Maguire is vital for England's vulnerable-looking central defensive set-up while Henderson's mentality, ability and drive make him a crucial part of the entire England set-up.

Neither are anywhere near full fitness yet, so while there is an element of risk in counting on Henderson and Maguire in England's Euros squad, it is an illustration of how important they are to Southgate.

Southgate's young guns primed for action

England will rely as ever on the world-class striking skills of the experienced Harry Kane but Southgate has shown again that he will trust in youth with his squad selection.

While the likes of Maguire, Henderson, Walker, Trippier, keeper Jordan Pickford, Raheem Sterling and Kane have been mainstays, England will also look to a thrilling crop of young talent to make an impact.

Chelsea's 22-year-old Mason Mount is a certain starter, confirming his quality in the Champions League final win against Manchester City, while on the opposite side Phil Foden, just 21, has developed into a magnificent attacking footballer with a versatility to fill so many attacking positions.

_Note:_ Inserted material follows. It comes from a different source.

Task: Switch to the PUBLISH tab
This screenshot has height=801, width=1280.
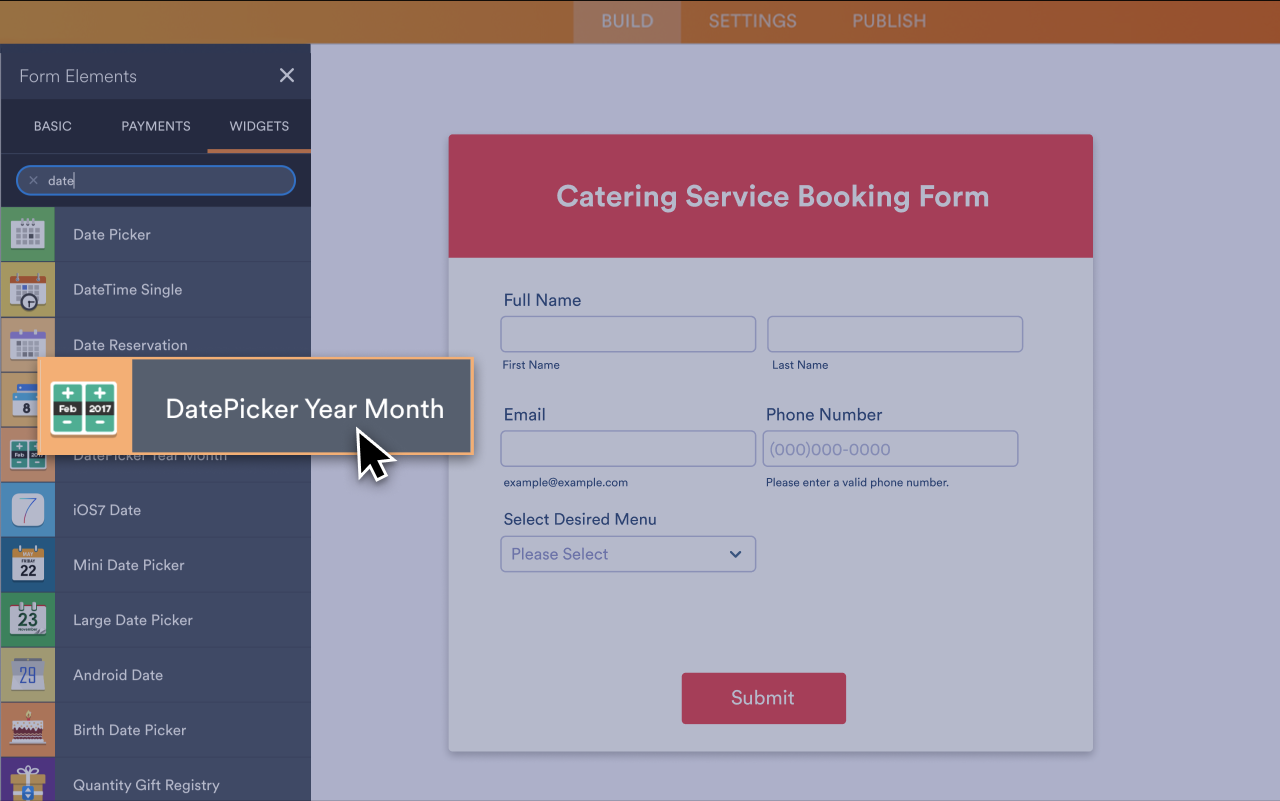Action: (888, 20)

West Ham United's Declan Rice has matured into a quality holding midfielder at just 22 while Aston Villa captain Jack Grealish, now 25, was one of the Premier League's outstanding performers this term, a creator, scorer and possessor of an ability to dictate games which he has already shown for England.

Borussia Dortmund's Jude Bellingham is the baby of the squad at 17 but has demonstrated the talent and temperament to shine in the Champions League this season, while his team-mate Jadon Sancho already has experience under his belt at 21.

And Arsenal's exciting Bukayo Saka, listed in the squad announcement as a forward but who has excelled as an attacking full-back, can also be added to that list.

There was disappointment for the likes of Jesse Lingard and Aston Villa's Ollie Watkins, but while the squad may be top heavy in right-backs, there is a blend of youth and experience that Southgate hopes will bring success in what effectively amounts to a home tournament for England.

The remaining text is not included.